# What you need to do
Only lines containing the word "profile" are needed; pull them out of the material.

# Records for the exercise

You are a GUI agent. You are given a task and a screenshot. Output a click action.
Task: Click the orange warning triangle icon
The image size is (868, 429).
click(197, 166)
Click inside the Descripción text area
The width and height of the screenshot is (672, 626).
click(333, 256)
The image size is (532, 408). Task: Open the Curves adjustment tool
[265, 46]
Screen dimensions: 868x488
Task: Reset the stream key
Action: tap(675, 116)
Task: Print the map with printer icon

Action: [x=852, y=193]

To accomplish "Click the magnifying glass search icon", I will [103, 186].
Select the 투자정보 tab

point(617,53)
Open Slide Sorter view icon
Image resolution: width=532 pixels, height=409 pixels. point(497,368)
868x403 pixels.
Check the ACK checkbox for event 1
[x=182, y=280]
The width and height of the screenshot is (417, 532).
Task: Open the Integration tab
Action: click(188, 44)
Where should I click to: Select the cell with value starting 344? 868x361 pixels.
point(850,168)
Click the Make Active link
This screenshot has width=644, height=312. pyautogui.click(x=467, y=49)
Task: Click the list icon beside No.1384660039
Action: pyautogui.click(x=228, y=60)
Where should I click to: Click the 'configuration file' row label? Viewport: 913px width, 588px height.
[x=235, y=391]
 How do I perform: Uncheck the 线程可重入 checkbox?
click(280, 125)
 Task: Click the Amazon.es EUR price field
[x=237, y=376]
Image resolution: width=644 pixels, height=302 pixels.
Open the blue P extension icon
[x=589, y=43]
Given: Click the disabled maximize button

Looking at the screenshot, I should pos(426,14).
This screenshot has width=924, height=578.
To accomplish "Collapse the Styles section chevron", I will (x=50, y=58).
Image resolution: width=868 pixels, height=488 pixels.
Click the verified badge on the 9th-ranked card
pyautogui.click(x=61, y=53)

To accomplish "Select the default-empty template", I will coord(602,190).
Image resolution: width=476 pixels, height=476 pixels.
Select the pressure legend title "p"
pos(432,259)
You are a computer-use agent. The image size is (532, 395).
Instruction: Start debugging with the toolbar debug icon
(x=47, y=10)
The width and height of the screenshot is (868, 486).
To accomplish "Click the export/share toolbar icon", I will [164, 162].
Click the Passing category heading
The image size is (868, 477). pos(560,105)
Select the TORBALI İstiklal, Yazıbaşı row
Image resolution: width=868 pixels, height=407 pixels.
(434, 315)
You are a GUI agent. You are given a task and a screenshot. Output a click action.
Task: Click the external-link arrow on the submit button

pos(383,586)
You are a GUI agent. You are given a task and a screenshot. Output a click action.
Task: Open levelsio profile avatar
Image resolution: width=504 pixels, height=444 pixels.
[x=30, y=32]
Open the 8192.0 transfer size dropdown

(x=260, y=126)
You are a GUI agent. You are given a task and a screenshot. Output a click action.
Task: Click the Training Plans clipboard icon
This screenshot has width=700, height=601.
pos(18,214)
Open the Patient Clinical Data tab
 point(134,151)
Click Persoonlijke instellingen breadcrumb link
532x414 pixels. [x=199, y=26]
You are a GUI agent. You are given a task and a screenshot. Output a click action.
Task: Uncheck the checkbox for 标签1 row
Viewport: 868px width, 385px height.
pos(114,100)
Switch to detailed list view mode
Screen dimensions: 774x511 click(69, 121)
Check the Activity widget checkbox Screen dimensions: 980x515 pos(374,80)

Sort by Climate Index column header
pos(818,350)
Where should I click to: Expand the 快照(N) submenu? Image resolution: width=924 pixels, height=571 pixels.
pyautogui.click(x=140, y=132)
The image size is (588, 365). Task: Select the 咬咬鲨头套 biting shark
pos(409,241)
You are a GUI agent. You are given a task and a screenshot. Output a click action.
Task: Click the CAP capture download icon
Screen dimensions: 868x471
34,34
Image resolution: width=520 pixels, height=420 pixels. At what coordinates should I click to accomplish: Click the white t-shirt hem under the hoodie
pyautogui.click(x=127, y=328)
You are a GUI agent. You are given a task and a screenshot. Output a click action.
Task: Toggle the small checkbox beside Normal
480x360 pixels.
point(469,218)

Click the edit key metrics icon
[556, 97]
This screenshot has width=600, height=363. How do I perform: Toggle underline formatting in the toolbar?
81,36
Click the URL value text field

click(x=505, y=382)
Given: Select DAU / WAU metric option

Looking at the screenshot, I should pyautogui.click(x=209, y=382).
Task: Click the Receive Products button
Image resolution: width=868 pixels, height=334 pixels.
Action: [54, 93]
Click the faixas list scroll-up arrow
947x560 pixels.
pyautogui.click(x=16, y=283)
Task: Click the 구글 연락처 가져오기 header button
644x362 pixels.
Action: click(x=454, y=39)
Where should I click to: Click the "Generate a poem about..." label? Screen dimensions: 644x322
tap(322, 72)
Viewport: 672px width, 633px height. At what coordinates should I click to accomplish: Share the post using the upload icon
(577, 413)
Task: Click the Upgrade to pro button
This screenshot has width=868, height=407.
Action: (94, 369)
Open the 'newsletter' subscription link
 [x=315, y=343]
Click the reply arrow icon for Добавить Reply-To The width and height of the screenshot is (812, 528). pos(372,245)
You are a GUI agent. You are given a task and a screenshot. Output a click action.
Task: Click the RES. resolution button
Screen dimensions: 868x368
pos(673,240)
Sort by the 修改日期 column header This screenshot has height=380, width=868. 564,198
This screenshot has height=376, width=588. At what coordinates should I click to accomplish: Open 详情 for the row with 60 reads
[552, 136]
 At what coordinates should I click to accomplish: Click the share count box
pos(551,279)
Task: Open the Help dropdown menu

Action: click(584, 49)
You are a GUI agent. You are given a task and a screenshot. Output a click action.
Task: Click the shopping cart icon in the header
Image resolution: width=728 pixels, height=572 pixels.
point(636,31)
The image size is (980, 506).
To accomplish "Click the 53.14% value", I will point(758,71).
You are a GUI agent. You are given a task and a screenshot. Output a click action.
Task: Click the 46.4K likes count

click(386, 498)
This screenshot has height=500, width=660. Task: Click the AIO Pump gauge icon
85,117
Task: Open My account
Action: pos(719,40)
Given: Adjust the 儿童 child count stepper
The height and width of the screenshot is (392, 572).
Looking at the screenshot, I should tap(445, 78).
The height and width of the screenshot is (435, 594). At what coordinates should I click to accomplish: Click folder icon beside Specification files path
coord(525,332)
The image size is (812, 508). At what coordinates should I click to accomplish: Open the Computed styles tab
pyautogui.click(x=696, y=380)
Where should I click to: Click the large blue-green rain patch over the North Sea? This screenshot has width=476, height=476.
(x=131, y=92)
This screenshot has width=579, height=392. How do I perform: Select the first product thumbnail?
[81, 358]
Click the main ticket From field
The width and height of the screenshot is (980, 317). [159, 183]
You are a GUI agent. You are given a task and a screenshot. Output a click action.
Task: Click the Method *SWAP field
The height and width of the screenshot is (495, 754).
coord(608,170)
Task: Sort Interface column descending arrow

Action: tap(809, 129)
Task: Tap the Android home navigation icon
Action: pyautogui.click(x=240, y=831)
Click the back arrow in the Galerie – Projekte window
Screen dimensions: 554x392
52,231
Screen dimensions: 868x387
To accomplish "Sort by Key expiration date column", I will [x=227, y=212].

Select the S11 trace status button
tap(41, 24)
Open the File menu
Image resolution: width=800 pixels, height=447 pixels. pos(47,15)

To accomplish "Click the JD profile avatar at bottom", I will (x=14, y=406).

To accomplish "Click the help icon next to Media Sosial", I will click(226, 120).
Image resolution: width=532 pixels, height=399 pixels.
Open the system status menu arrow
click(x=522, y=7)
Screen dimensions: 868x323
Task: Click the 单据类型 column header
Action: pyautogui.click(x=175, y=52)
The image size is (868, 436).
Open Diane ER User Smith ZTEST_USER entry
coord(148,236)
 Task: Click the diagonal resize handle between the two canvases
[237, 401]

# Reply to the exercise
Task: Open levelsio profile avatar
To accomplish "Click the JD profile avatar at bottom", I will (x=14, y=406).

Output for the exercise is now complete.